Signed-off-by: Anna Schumaker <[email protected]>
---
include/linux/sunrpc/xdr.h | 1 +
net/sunrpc/xdr.c | 17 +++++++++++++++++
2 files changed, 18 insertions(+)

diff --git a/include/linux/sunrpc/xdr.h b/include/linux/sunrpc/xdr.h
index e26047d474b2..bdaf048edde0 100644
--- a/include/linux/sunrpc/xdr.h
+++ b/include/linux/sunrpc/xdr.h
@@ -191,6 +191,7 @@ xdr_adjust_iovec(struct kvec *iov, __be32 *p)
extern void xdr_shift_buf(struct xdr_buf *, size_t);
extern void xdr_buf_from_iov(const struct kvec *, struct xdr_buf *);
extern int xdr_buf_subsegment(const struct xdr_buf *, struct xdr_buf *, unsigned int, unsigned int);
+extern void xdr_buf_trim_head(struct xdr_buf *, unsigned int);
extern void xdr_buf_trim(struct xdr_buf *, unsigned int);
extern int read_bytes_from_xdr_buf(const struct xdr_buf *, unsigned int, void *, unsigned int);
extern int write_bytes_to_xdr_buf(const struct xdr_buf *, unsigned int, void *, unsigned int);
diff --git a/net/sunrpc/xdr.c b/net/sunrpc/xdr.c
index 63d9cdc989da..37956a274f81 100644
--- a/net/sunrpc/xdr.c
+++ b/net/sunrpc/xdr.c
@@ -1739,6 +1739,23 @@ unsigned int xdr_stream_move_subsegment(struct xdr_stream *xdr, unsigned int off
}
EXPORT_SYMBOL_GPL(xdr_stream_move_subsegment);

+/**
+ * xdr_buf_trim_head - lop at most "len" bytes off the end of "buf"->head
+ * @buf: buf to be trimmed
+ * @len: number of bytes to reduce "buf"->head by
+ *
+ * Trim an xdr_buf->head by the given number of bytes by fixing up the lengths.
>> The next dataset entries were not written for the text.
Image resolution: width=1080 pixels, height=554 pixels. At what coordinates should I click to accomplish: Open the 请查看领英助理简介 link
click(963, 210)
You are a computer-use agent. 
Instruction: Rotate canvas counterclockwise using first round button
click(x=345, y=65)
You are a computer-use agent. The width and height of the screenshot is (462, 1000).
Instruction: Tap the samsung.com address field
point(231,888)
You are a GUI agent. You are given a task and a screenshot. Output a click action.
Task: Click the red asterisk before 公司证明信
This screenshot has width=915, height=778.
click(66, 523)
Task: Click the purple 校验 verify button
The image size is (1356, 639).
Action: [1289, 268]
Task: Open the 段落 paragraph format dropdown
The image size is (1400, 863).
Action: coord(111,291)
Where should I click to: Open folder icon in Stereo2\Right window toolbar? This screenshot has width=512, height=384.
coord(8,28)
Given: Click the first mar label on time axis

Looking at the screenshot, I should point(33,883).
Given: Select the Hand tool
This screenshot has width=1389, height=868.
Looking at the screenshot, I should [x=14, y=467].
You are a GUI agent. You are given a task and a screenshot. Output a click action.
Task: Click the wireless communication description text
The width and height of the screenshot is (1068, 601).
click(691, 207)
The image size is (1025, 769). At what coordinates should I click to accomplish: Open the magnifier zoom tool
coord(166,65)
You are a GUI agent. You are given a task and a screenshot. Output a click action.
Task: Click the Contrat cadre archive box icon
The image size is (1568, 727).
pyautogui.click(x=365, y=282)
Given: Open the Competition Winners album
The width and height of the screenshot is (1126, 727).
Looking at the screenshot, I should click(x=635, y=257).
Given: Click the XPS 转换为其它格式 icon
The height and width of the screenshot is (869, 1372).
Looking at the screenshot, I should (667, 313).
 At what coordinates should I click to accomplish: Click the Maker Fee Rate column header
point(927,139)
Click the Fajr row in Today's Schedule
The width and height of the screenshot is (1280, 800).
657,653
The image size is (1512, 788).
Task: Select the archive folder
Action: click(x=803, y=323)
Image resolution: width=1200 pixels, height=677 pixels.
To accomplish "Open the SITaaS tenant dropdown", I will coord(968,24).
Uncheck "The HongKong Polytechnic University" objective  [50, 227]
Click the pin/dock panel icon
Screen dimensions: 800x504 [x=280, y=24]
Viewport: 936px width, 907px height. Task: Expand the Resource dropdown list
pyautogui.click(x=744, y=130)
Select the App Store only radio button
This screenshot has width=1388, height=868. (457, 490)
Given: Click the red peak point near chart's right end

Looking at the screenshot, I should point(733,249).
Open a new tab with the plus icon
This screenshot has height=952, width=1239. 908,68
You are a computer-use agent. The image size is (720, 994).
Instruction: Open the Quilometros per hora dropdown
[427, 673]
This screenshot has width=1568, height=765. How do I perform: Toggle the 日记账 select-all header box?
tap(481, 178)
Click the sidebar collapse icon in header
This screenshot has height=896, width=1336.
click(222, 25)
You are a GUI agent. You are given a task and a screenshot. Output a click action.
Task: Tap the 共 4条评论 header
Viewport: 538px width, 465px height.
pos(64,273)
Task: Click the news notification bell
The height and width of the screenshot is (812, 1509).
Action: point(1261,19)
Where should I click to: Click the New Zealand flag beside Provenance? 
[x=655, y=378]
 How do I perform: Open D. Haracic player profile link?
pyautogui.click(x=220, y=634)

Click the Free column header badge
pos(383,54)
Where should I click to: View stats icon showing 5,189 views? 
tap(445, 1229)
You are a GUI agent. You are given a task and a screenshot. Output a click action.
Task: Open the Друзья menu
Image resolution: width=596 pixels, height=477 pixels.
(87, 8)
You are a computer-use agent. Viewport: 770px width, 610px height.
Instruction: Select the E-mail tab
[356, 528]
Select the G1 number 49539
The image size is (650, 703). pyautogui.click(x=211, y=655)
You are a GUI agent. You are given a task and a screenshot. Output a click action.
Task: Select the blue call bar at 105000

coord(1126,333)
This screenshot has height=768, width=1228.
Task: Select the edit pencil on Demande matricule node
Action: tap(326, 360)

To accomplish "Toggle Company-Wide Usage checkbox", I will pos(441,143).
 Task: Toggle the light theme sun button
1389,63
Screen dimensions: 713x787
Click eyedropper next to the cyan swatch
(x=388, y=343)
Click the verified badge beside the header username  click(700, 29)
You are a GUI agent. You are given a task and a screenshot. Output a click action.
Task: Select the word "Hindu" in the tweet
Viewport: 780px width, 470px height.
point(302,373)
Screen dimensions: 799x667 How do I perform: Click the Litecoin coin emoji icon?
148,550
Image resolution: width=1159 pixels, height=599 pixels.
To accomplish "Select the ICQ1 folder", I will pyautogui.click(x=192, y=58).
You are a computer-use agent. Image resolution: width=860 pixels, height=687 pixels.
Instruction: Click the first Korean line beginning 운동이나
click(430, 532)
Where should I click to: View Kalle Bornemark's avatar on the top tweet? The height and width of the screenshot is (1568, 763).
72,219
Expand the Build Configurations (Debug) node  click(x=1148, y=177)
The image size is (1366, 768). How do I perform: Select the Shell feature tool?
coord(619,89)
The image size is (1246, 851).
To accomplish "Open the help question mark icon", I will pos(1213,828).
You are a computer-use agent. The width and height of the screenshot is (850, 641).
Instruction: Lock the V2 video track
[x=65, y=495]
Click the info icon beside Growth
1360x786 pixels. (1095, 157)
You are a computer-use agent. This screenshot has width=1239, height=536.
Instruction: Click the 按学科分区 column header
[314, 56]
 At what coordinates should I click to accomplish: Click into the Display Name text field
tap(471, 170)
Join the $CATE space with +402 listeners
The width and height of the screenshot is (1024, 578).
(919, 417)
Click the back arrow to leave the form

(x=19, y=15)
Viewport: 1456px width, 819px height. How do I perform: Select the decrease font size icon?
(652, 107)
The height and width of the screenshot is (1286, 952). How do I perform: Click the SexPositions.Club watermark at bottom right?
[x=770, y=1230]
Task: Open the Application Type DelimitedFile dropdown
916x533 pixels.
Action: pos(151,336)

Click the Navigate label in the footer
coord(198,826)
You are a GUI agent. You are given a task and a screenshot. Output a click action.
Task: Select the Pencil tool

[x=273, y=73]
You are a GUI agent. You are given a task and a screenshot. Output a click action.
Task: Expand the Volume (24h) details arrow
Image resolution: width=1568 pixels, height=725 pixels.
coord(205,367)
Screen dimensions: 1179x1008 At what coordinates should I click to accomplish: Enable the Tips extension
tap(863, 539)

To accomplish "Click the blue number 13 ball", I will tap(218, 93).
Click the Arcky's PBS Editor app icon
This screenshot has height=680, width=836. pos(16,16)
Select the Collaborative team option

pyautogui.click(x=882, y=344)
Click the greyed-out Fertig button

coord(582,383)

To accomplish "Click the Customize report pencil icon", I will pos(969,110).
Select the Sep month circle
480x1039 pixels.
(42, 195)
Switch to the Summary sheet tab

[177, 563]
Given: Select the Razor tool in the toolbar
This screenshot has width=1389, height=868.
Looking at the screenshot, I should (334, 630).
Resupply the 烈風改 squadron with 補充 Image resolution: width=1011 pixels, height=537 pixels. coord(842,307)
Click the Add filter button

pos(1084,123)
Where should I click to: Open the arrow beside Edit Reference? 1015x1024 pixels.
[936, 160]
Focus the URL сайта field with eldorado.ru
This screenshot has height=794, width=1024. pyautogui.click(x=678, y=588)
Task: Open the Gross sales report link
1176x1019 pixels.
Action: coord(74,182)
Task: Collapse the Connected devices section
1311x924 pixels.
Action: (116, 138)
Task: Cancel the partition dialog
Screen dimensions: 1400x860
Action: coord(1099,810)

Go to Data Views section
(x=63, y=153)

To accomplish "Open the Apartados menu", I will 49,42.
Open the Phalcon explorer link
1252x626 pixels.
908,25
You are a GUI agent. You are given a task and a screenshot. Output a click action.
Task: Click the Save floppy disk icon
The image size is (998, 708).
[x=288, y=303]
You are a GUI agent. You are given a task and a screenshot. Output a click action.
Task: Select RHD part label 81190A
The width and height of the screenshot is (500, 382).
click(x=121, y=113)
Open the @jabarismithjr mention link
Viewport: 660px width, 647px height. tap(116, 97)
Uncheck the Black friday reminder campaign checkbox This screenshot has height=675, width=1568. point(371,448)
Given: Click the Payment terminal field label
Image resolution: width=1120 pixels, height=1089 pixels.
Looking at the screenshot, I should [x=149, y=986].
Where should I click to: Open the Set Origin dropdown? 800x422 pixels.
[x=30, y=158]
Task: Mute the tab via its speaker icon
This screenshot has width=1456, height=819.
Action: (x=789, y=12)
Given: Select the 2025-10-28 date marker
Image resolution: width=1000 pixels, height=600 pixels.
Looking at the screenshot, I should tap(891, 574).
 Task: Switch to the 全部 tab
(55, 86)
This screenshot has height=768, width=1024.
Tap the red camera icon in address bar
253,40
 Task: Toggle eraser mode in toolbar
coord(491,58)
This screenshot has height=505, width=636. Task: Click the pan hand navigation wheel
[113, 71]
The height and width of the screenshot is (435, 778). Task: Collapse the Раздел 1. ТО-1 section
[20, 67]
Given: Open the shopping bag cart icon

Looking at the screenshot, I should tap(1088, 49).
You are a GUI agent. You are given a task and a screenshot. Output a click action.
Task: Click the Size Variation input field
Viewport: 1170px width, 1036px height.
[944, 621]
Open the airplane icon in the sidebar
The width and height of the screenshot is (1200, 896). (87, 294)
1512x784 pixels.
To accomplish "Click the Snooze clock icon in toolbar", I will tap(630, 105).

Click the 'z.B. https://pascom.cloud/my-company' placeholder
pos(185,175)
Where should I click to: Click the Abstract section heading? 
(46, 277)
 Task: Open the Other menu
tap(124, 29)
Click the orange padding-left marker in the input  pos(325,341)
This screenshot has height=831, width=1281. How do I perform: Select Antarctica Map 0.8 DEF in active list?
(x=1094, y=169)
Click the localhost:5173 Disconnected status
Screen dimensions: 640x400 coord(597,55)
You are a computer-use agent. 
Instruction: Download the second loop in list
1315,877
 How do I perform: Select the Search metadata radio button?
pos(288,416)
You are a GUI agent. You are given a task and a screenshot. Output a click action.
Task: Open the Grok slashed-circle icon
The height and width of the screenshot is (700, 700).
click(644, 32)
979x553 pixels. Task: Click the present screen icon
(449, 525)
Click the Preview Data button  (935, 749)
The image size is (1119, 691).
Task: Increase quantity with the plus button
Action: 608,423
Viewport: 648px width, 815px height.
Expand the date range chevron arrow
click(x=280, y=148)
+ * Note that it's possible that we'll trim less than that amount if the
+ * xdr_buf->head is too small.
+ */
+void xdr_buf_trim_head(struct xdr_buf *buf, unsigned int len)
+{
+ size_t trim = min_t(size_t, buf->head[0].iov_len, len);
+ buf->head[0].iov_len -= trim;
+ buf->len -= trim;
+}
+EXPORT_SYMBOL_GPL(xdr_buf_trim_head);
+
/**
* xdr_buf_trim - lop at most "len" bytes off the end of "buf"
* @buf: buf to be trimmed
--
2.37.1